Assigned task: Write out everything in the records exactly, apart from the pictures.

Supplied records:

== Segment start ==

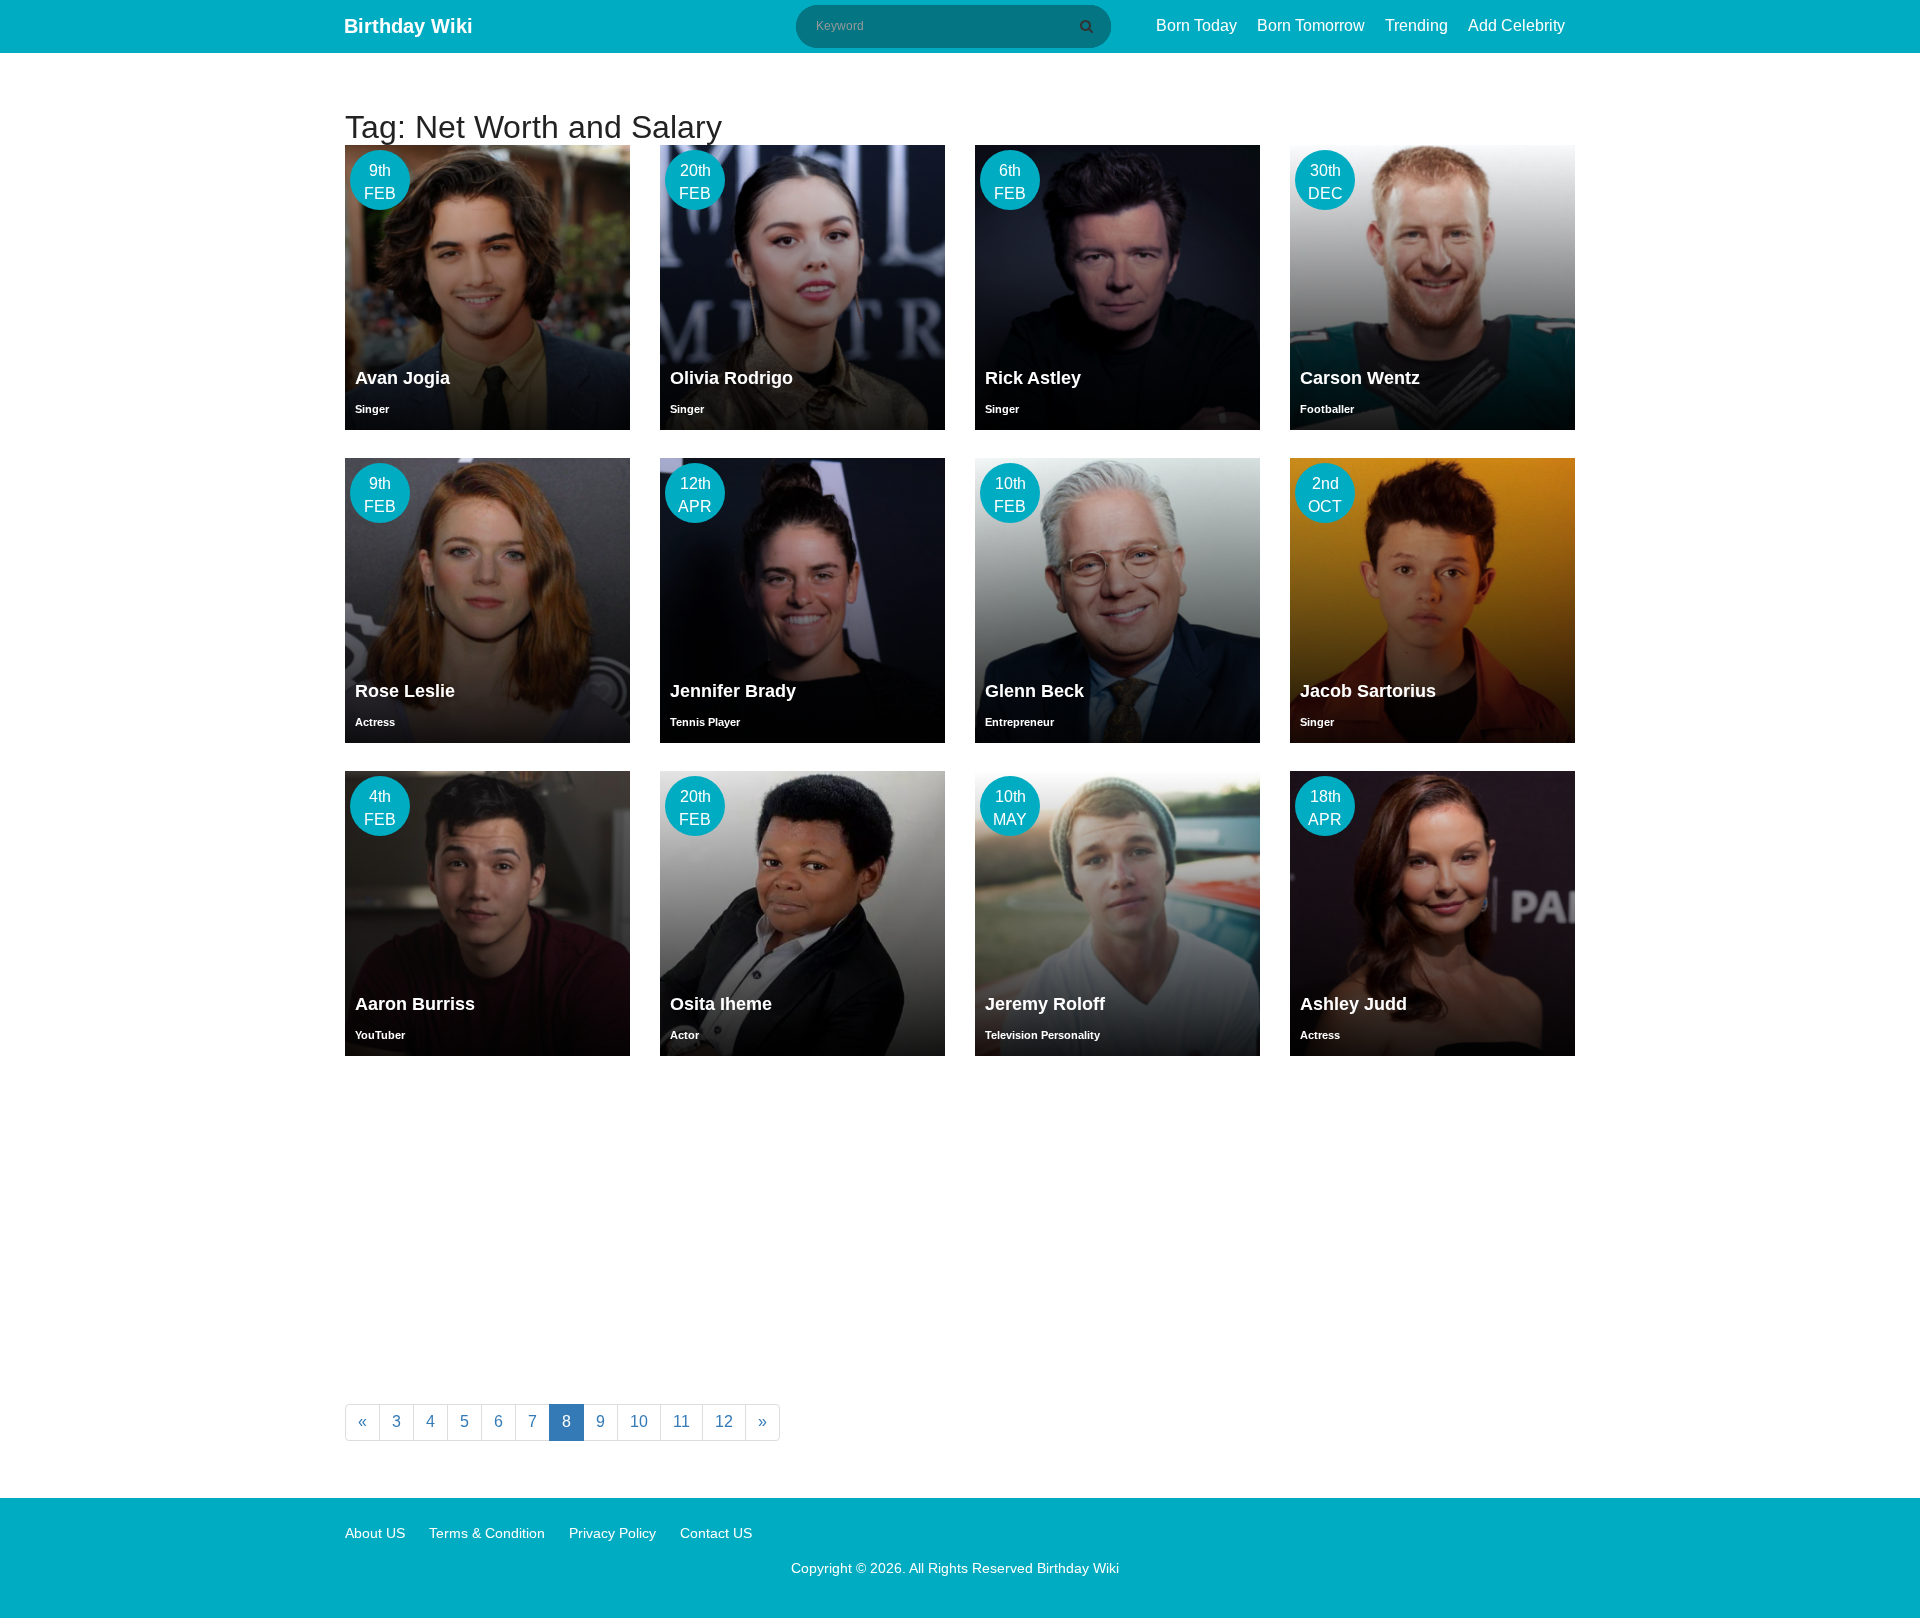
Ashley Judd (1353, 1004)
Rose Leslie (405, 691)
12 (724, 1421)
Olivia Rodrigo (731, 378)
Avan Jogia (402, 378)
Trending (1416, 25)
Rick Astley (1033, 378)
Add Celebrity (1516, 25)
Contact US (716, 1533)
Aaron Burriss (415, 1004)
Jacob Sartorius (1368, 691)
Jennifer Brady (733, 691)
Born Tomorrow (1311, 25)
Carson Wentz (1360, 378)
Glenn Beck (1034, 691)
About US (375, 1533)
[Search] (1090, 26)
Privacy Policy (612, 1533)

== Segment end ==

Response to this exercise:
Ashley Judd (1353, 1004)
Rose Leslie (405, 691)
12 (724, 1421)
Olivia Rodrigo (731, 378)
Avan Jogia (402, 378)
Trending (1416, 25)
Rick Astley (1033, 378)
Add Celebrity (1516, 25)
Contact US (716, 1533)
Aaron Burriss (415, 1004)
Jacob Sartorius (1368, 691)
Jennifer Brady (733, 691)
Born Tomorrow (1311, 25)
Carson Wentz (1360, 378)
Glenn Beck (1034, 691)
About US (375, 1533)
[Search] (1090, 26)
Privacy Policy (612, 1533)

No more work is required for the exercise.